Avec l’augmentation du nombre de vols entre Vancouver et l’Angleterre, les compagnies aériennes ont baissé leurs tarifs de 11 % (en moyenne) par rapport à l’année dernière car elles s’attendaient à ce que le remplissage des avions soit difficile dans un contexte si concurrentiel. Elles n’avaient pas pu prévoir que les Britanniques allaient voter pour la sortie de l’Union européenne ce qui n’a pas manqué d’entraîner une forte baisse de la livre sterling. La ruée vers cette Angleterre devenue moins chère ne s’est pas fait attendre. Dans les 28 jours qui ont suivi le référendum sur le « Brexit » le nombre de Canadiens débarquant au Royaume-Uni a augmenté de
4,3 %, le nombre d’Américains de 9 % alors que le nombre des arrivées en provenance de Hong-Kong bondissait d’un incroyable 30 %. À l’heure où les préparatifs de voyage se font en quelques clics, le marché touristique peut changer dramatiquement en quelques jours.
Les hôteliers français l’ont appris à leurs dépens cet été. Suite à l’attaque terroriste de Nice le 14 juillet dernier, le taux de remplissage des hôtels de la Côte d’Azur a immédiatement chuté. Des baisses, certes, de moindre envergure, ont été enregistrées dans l’ensemble de la France. À Chypre, par contre, les hôteliers ne savent plus où donner de la tête car bon nombre d’Européens, effrayés par l’instabilité croissante en Turquie, se sont tournés vers cette île qui pendant longtemps n’attirait que son lot habituel de visiteurs britanniques, scandinaves et russes.

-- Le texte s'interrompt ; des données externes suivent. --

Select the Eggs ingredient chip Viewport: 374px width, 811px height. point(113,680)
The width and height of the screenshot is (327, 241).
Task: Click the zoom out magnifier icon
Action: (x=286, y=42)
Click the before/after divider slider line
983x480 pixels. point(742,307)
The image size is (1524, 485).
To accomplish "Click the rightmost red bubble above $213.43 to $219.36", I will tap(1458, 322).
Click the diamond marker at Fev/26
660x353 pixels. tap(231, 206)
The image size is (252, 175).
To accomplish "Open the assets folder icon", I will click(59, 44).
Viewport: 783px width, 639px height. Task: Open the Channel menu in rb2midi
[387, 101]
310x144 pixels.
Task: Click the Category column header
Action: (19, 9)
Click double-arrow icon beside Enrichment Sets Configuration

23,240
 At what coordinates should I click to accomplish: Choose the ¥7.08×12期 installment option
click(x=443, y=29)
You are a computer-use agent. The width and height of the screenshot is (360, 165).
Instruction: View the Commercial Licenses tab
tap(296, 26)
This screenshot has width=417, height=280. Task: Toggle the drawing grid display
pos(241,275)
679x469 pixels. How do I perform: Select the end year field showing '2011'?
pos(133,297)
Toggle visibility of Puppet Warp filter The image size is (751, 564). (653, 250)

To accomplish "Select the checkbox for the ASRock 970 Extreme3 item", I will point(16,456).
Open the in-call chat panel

Les professionnels du voyage investissent gros en travaux d’infrastructure et en campagnes publicitaires même si, parfois, des années d’efforts peuvent être réduites à néant par des attentats spectaculaires, des grèves très médiatisées, la dévaluation soudaine d’une devise ou des moustiques vecteurs de Zika. Ils peuvent cependant se remonter le moral en consultant les prévisions de l’organisation mondiale du tourisme. Cette agence onusienne prévoit que d’ici 2030, le tourisme international atteindra 1,8 milliards d’arrivées. Non seulement il y a, à l’échelle de la planète, de plus en plus de gens capables de financer des voyages d’agrément outre-frontière mais un nombre croissant de touristes voyagent plusieurs fois par an. En Europe, des millions de gens vont visiter des villes de pays voisins l’espace d’un weekend. En Amérique du Nord, la géographie se prête moins à ce genre d’excursion mais même là, prendre 2 ou 3 « mini-vacances » dans une année n’est plus une extravagance réservée aux riches. Des études de marketing suggèrent que si les jeunes récemment entrés sur le marché du travail sont prêts à envisager qu’ils ne posséderont jamais une maison et sont moins intéressés que leurs aînés à acheter une voiture, ils sont cependant avides de voyages.